[START OF Text extract]

Murphy & Murphy
[2007] FamCA 785
•13 July 2007
FAMILY COURT OF AUSTRALIA
| BILLINGTON & BILLINGTON | [2007] FamCA 785 |
| FAMILY LAW - EVIDENCE - Expert evidence - Adversarial expert - Requirement to place evidence before the Court to satisfy the rules - Question of natural justice considered |
| APPLICANT: | MRS BILLINGTON |
| RESPONDENT: | MR BILLINGTON |
| FILE NUMBER: | SYF | 3567 | of | 2005 |
| DATE DELIVERED: | 13 July 2007 |
| PLACE DELIVERED: | Sydney |
| PLACE HEARD: | Sydney |
| JUDGMENT OF: | Cronin J |
| HEARING DATE: | 9,10, 11 & 12 July 2007 Part Heard |
REPRESENTATION
| COUNSEL FOR THE APPLICANT: | Mr Richardson SC with Mr Kearney |
| SOLICITOR FOR THE APPLICANT: | Barkus Edwards Doolan |
| COUNSEL FOR THE RESPONDENT: | Mr Batey |
| SOLICITOR FOR THE RESPONDENT: | Watts McCray |
Orders
That the husband not be permitted to rely upon the affidavit of Mr G filed 20 June 2007.
IT IS NOTED IN CONNECTION WITH THESE ORDERS that the judgment of the Honourable Justice Cronin delivered this day will for all publication and reporting purposes be referred to as Billington v Billington
| FAMILY COURT OF AUSTRALIA AT SYDNEY |
FILE NUMBER: SYF 3567 of 2005
| MRS BILLINGTON |
Applicant
And
| MR BILLINGTON |
Respondent
REASONS FOR JUDGMENT
On 10 July 2007, the second day of a property hearing, I made orders that the husband was not permitted to rely upon the affidavit of a proposed adversarial witness. These are my reasons for that order.
The proceedings are between the parties after a thirty year marriage. There are significant assets and each party has a significant income.

[END OF Text extract]
[START OF Material]

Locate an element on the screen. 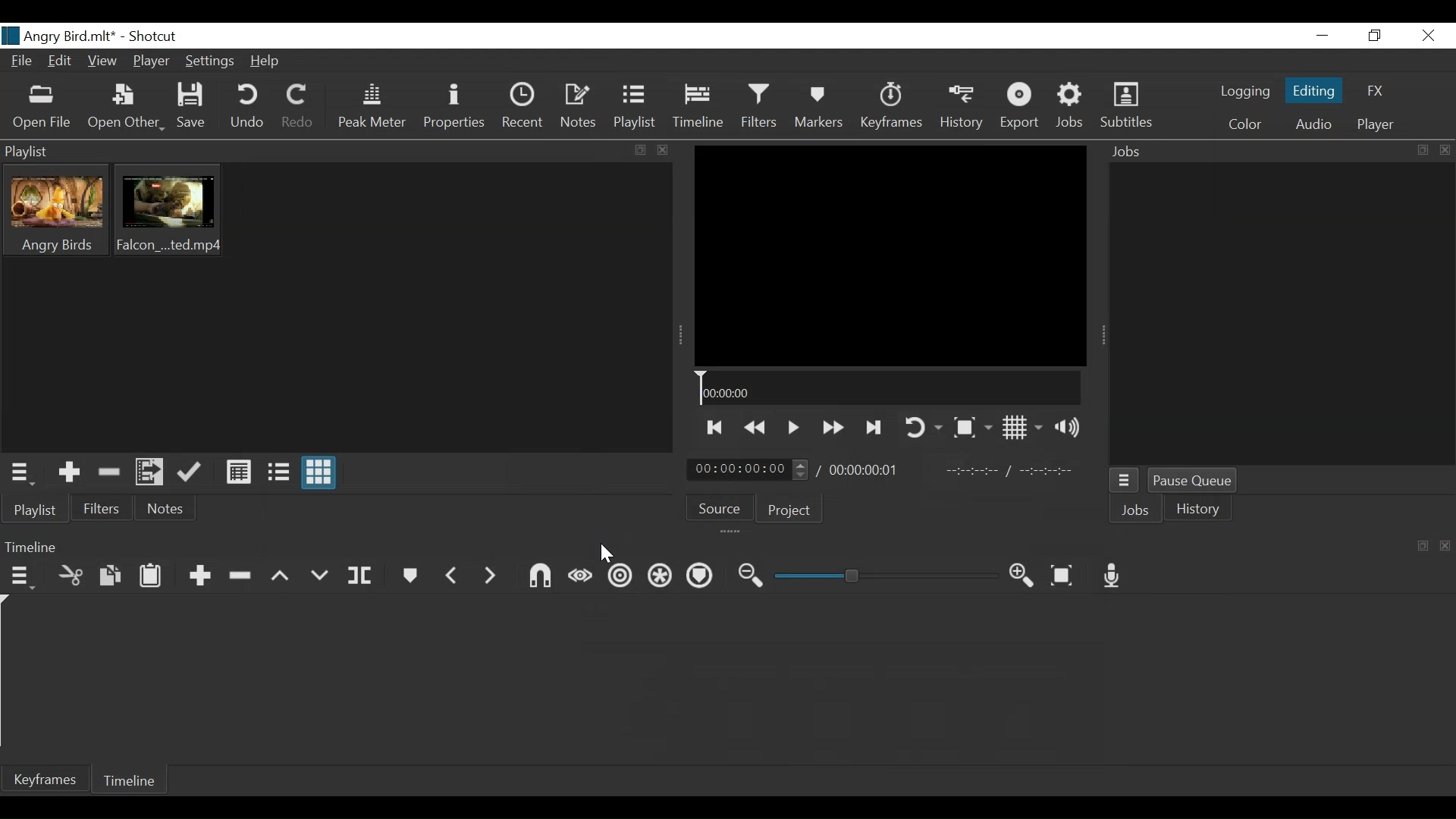 The width and height of the screenshot is (1456, 819). Overwrite is located at coordinates (320, 578).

[END OF Material]

• [Written request A]
In the judgment, what does everything from "IT IS NOTED" down to "for that order." read like with "property hearing" replaced by "final hearing"?
• [Written request B]
Who are all the counsel the judgment lists as representing the parties?

• [Written response A]
IT IS NOTED IN CONNECTION WITH THESE ORDERS that the judgment of the Honourable Justice Cronin delivered this day will for all publication and reporting purposes be referred to as Billington v Billington
| FAMILY COURT OF AUSTRALIA AT SYDNEY |
FILE NUMBER: SYF 3567 of 2005
| MRS BILLINGTON |
Applicant
And
| MR BILLINGTON |
Respondent
REASONS FOR JUDGMENT
On 10 July 2007, the second day of a final hearing, I made orders that the husband was not permitted to rely upon the affidavit of a proposed adversarial witness. These are my reasons for that order.

• [Written response B]
Mr Richardson SC, Mr Kearney, Mr Batey